Everybody gets into the pool at one point or another in Mary Zimmerman's entrancing theater piece Metamorphoses. But somehow it's the audience that feels most refreshed. This off-Broadway show--which opened at Manhattan's Second Stage Theatre in October and has been such a hit that it's planning a move to Broadway in February--is theater as primal as it is charming. Zimmerman likes to say the playwright and audience are "collaborating in a dream," and she has brought some of humanity's oldest dreams--Greek myths--to shimmering life.
Since Sept. 11, the New York theater has been under a lot of pressure to prove its relevance. Some Broadway shows, like Noises Off and Mamma Mia!, have done their bit for the war effort by offering escape: innocent laughs or peppy songs. Metamorphoses takes a tougher, more rewarding tack. It doesn't turn away from human troubles and tragedy; it looks for their larger meaning, their place in the divine scheme, the way they can lead to understanding, acceptance and (with luck) redemption. They also make for great stories. Like Julie Taymor's The Lion King, Metamorphoses is avant-garde theater at its most vital and ingratiating. Disney, take note.
Zimmerman is not just a delightful storyteller; she's a visionary designer of stage space and actors' movement. The action in Metamorphoses is structured around a large wading pool, and the stage devices are so elegantly simple, they provoke a smile even as they heighten the drama. When God creates light, an actor lights a cigarette; for a fatal storm at sea, a bare-chested thug tosses a bucket of water at the captain and wrestles him into submission in the water. Some stories are enacted, others narrated; still others are a deft mix of the two. A few good-natured modernisms are sprinkled in, but they never interfere with the seriousness and earnest romanticism of these tales of love and loss.
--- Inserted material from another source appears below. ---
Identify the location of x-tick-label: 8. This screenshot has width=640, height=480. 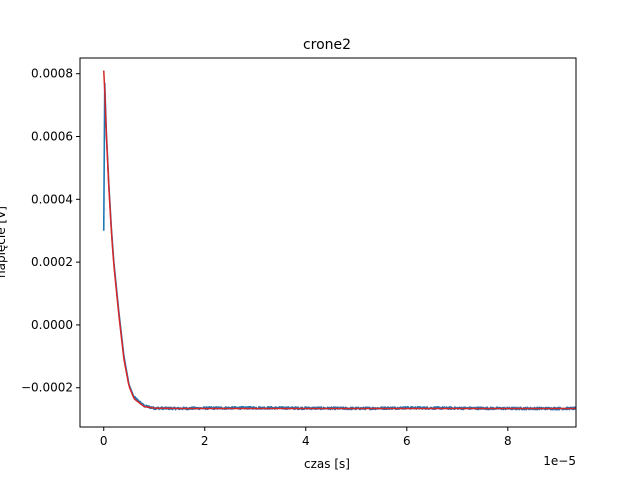
(508, 441).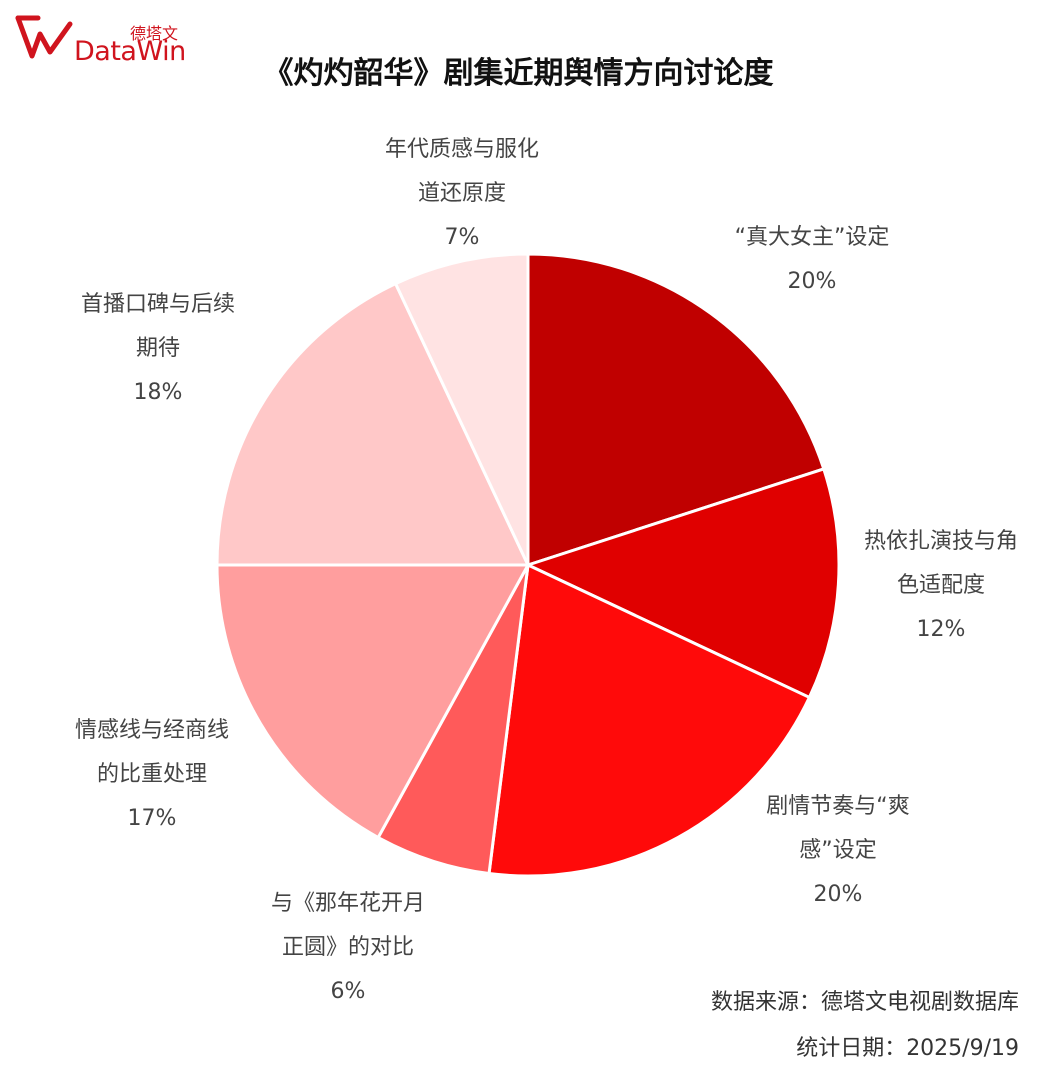 This screenshot has height=1072, width=1037. I want to click on slice-6-value-label: 18%, so click(158, 392). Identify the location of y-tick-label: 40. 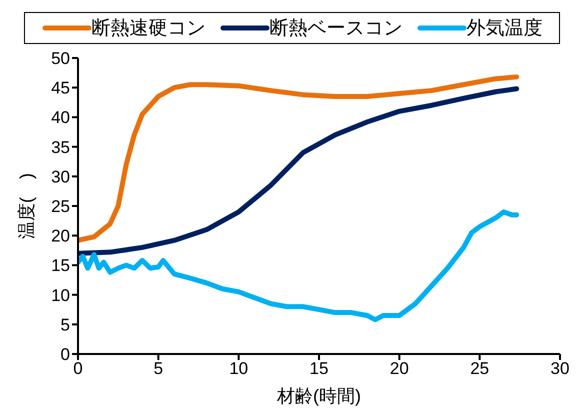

"Unfortunately," says Phaeton's therapist, "the mythic side of man is given short shrift these days. He can no longer create fables." A professor of performance studies at Northwestern University, Zimmerman, 41, has been creating stage fables for years from her base in Chicago, just off the radar screen of the East Coast tastemakers.
She chooses classic texts, from The Arabian Nights to the 16th century Chinese novel Journey to the West, transforming them with her lyrical, low-tech theatricality, spiced with dollops of dance, mime and performance art. (She typically starts rehearsals with no script, writing it at home as she sees it performed.) Her version of Homer's Odyssey is a 3 1/2-hour epic constructed of chairs, poles, bags of sand and shadow play. In The Notebooks of Leonardo da Vinci actors perform excerpts from the Renaissance genius's scientific writings while cavorting on a floor-to-ceiling set of wooden cabinets.